Ucraina, FMI: “Conseguenze su economia globale già molto serie”

Il Fondo Monetario Internazionale si preoccupa per le conseguenze del conflitto. Russia sempre più vicina al default. Da Visa e Mastercard stop alle operazioni con carte

“Sebbene la situazione sia estremamente fluida e le prospettive siano soggette ad una straordinaria incertezza le conseguenze economiche della guerra in Ucraina sono già molto serie e, se il conflitto dovesse registrare una escalation, i danni sarebbero ancora più devastanti”. È quanto ha dichiarato il Fondo Monetario Internazionale in un comunicato diffuso all’indomani della riunione dell’Executive Board dedicata alla crisi ucraina.

“Le sanzioni alla Russia avranno un impatto sostanziale anche sull’economia globale – sottolinea il Fondo – con conseguenze significative anche su altri paesi.
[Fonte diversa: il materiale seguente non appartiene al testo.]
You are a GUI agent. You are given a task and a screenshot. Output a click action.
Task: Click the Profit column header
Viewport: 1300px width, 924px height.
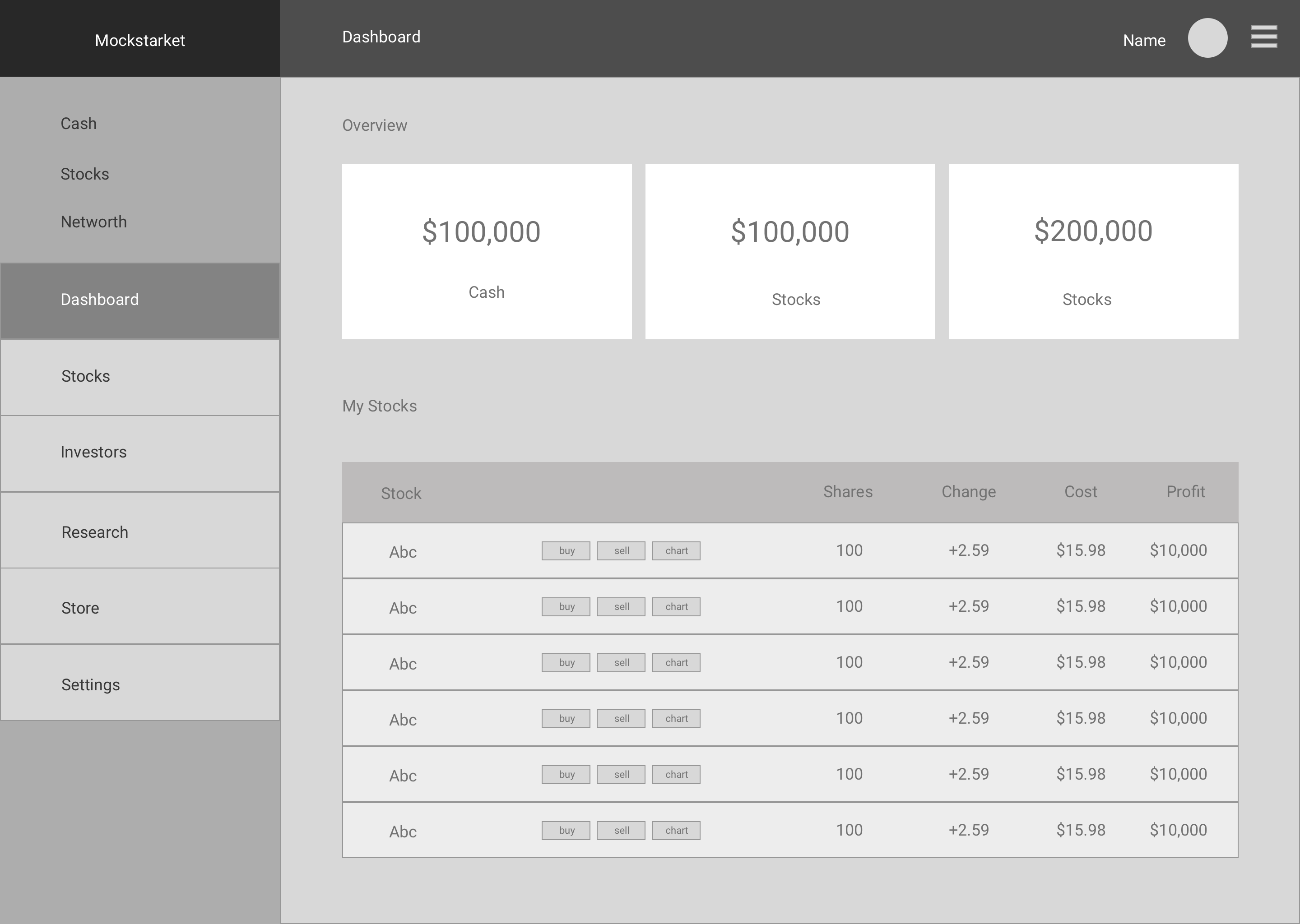coord(1185,492)
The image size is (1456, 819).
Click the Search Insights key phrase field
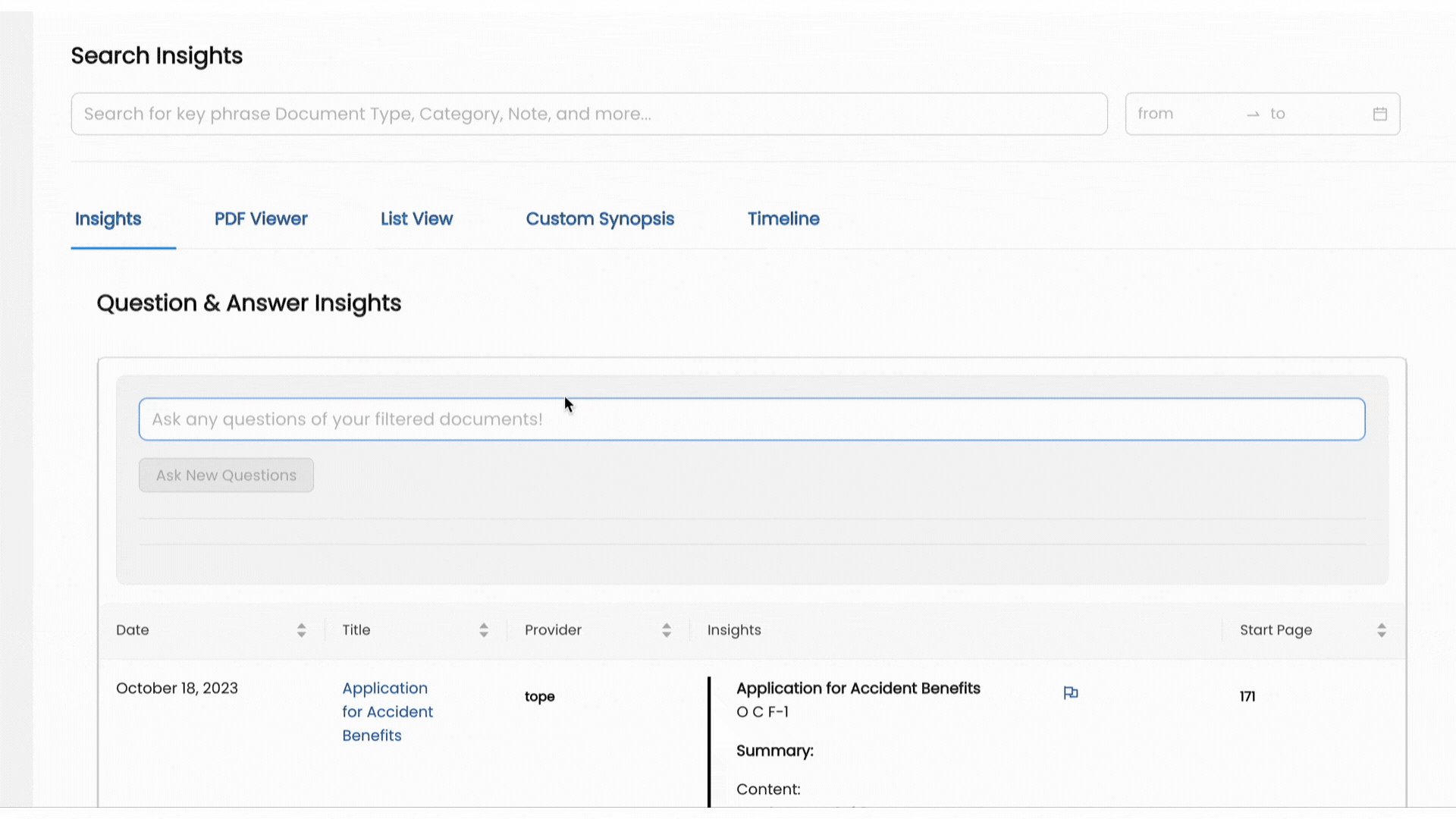(588, 114)
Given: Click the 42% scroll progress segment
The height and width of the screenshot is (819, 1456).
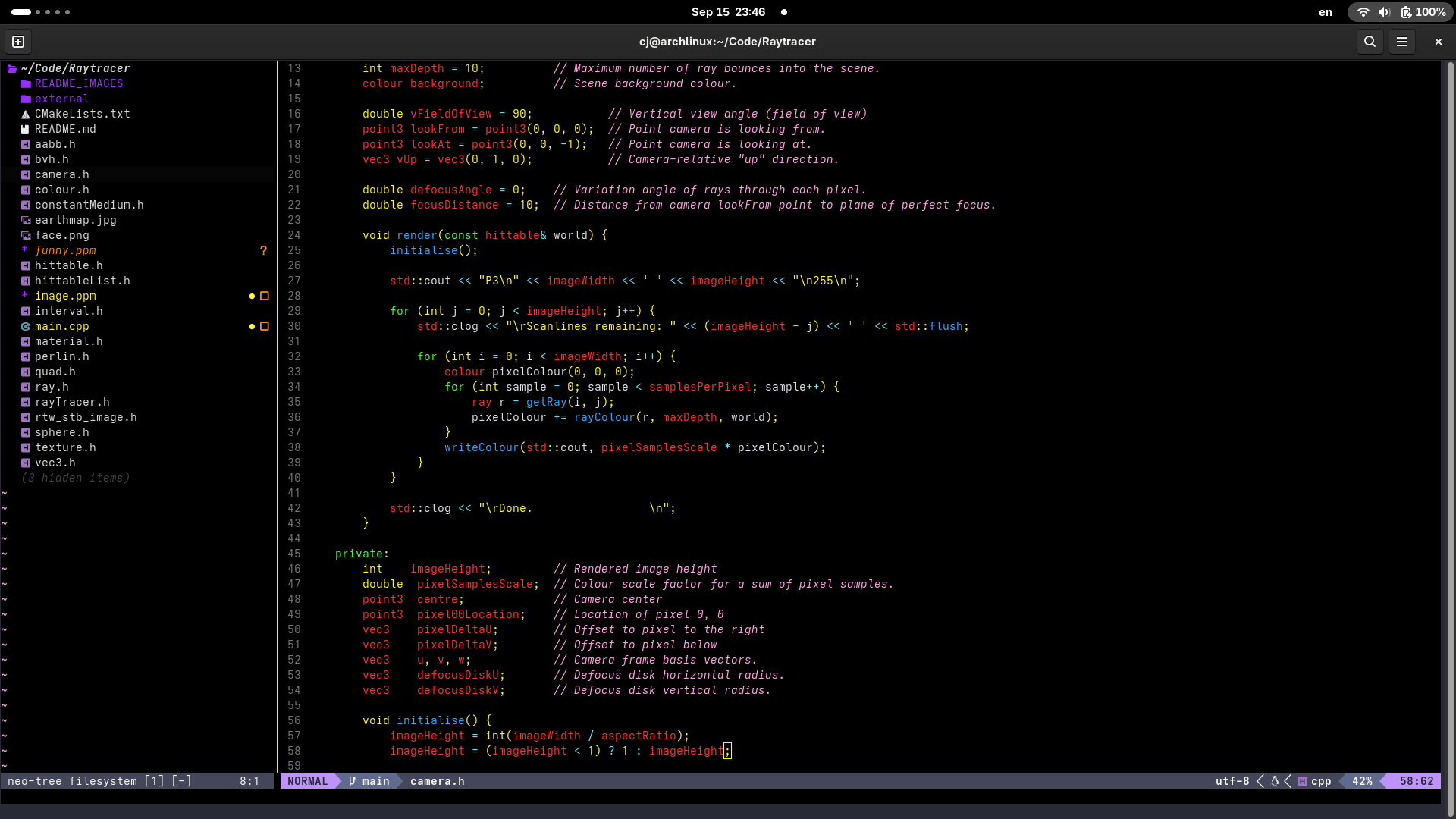Looking at the screenshot, I should [1361, 781].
La crisi sta già creando uno shock avverso sull’inflazione e sulle attività in un contesto già di forte pressione sui prezzi. Le autorità monetarie dovranno monitorare con attenzione la traslazione dei prezzi internazionali all’inflazione nazionale e calibrare risposte appropriate. Inoltre saranno necessarie misure fiscali a sostegno dei cittadini più deboli per aiutarli di fronte all’aumento dei costi”.

Come sottolinea l’FMI l’Ucraina ha già richiesto un finanziamento d’emergenza da 1,4 miliardi di dollari nell’ambito del “Rapid Financing Instrument” che sarà valutato dal FMI “già dalla prossima settimana”.

Da Visa e Mastercard stop alle operazioni in Russia

In tale scenario la società statunitense Visa ha annunciato che sospenderà le attività in Russia. “Visa – fa sapere la società – collaborerà con i suoi clienti e partner in Russia per cessare tutte le transazioni Visa nei prossimi giorni. Una volta completate, tutte le transazioni avviate con carte Visa emesse in Russia non funzioneranno più al di fuori del Paese e tutte le carte Visa emesse da società finanziarie le istituzioni al di fuori della Russia non funzioneranno più all’interno della Federazione Russa”. Il presidente e ceo di Visa Alfred Kelly ha affermato che la decisione è stata presa per gli ultimi sviluppi in Ucraina. Dopo Visa anche Mastercard ha annunciato la sospensione dei suoi servizi in Russia, chiarendo che “le carte emesse dalle banche russe non saranno più supportate dal sistema Mastercard” e che “le carte Mastercard emesse al di fuori del paese non funzioneranno in Russia”.

Russia a un passo dal default

Dopo aver ridotto, tre giorni fa, il giudizio sul debito pubblico della Russia di sei livelli da Baa3 a B3, l’agenzia Moody’s ha nuovamente tagliato il rating sovrano di lungo termine della Russia portandolo da B3 a Ca, appena un livello sopra il default. L’outlook è negativo. Il rating di breve termine resta Not Prime.